» Records provided:
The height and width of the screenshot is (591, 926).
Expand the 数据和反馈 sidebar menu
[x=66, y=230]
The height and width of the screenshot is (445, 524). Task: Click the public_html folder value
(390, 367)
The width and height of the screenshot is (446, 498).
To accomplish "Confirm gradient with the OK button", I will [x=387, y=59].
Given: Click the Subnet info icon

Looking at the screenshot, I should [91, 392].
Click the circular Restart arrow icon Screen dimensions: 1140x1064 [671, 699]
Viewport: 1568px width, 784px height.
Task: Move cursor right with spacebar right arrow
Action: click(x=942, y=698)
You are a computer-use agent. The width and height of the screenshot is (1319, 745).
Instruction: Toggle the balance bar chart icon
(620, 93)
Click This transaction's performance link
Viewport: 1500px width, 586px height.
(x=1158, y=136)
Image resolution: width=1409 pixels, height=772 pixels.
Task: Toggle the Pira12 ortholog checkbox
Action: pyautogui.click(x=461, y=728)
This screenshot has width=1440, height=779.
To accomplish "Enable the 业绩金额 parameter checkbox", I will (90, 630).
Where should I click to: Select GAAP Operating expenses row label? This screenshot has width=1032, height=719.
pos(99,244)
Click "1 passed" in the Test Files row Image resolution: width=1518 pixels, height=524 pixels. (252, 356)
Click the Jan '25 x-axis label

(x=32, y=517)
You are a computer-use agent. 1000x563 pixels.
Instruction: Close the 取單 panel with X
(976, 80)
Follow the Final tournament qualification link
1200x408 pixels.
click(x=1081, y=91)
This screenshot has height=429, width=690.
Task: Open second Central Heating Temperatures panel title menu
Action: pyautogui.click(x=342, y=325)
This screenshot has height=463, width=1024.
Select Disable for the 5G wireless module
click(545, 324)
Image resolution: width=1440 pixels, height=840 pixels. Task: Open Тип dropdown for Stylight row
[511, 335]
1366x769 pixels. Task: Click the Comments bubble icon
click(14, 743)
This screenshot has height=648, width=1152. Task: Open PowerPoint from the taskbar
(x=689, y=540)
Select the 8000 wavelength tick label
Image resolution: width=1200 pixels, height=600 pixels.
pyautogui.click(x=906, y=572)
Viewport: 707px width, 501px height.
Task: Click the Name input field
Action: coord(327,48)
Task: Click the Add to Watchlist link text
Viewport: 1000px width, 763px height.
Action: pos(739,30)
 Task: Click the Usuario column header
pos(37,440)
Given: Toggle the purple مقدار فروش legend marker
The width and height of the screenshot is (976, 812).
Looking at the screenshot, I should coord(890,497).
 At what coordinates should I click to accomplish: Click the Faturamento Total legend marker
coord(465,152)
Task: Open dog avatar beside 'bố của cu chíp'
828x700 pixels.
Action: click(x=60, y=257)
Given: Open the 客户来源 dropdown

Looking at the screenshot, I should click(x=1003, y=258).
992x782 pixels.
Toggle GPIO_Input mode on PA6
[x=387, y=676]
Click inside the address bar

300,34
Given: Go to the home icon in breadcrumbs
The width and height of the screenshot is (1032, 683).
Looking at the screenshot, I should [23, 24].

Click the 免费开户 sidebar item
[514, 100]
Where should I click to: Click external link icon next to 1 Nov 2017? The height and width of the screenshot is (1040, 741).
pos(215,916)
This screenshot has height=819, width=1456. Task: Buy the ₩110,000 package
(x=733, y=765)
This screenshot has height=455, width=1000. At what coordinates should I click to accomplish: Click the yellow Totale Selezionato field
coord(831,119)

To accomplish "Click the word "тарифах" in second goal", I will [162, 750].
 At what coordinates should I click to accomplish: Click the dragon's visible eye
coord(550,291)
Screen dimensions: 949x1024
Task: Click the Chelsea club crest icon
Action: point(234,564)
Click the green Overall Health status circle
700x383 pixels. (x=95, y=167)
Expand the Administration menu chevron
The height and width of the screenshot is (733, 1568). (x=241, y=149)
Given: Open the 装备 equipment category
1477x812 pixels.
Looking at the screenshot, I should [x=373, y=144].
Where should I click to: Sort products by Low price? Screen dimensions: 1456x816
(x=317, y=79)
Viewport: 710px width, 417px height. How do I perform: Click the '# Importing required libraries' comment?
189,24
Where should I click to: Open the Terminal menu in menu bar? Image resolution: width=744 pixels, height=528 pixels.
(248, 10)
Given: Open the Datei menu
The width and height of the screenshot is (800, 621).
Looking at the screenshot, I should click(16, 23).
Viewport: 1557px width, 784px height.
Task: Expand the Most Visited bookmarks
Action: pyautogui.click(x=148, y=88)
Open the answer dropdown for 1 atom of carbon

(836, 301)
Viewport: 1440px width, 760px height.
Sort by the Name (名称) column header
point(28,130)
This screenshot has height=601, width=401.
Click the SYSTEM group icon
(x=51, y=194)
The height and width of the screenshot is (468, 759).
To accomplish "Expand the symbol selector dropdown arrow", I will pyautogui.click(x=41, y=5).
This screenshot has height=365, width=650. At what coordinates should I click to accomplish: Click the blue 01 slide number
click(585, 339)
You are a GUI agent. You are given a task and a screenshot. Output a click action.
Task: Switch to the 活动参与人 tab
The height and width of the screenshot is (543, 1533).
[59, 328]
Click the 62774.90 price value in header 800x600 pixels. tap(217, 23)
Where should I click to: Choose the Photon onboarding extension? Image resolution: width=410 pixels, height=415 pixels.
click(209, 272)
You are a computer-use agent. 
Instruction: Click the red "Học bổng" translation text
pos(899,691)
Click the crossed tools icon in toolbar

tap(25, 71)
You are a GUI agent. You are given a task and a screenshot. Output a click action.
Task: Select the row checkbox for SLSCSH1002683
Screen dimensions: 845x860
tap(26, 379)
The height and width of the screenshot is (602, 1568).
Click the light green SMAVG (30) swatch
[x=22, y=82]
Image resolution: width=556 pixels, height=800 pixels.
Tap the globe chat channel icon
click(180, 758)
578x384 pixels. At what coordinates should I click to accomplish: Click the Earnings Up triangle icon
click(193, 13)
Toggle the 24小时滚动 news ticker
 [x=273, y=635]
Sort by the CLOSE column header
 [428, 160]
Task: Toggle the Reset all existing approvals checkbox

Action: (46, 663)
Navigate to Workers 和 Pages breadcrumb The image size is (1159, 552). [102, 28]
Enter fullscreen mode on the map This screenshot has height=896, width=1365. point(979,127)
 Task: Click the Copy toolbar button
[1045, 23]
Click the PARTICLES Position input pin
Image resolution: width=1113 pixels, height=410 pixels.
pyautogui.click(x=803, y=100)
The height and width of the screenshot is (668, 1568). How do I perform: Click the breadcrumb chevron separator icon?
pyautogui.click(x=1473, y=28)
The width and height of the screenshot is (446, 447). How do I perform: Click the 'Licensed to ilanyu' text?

» Work required: Which lines above contain "will"? Show each of them.

» Reply to the task:
To accomplish "Confirm gradient with the OK button", I will [x=387, y=59].
To accomplish "Enable the 业绩金额 parameter checkbox", I will (90, 630).
To accomplish "Click the word "тарифах" in second goal", I will [162, 750].
To accomplish "Expand the symbol selector dropdown arrow", I will pyautogui.click(x=41, y=5).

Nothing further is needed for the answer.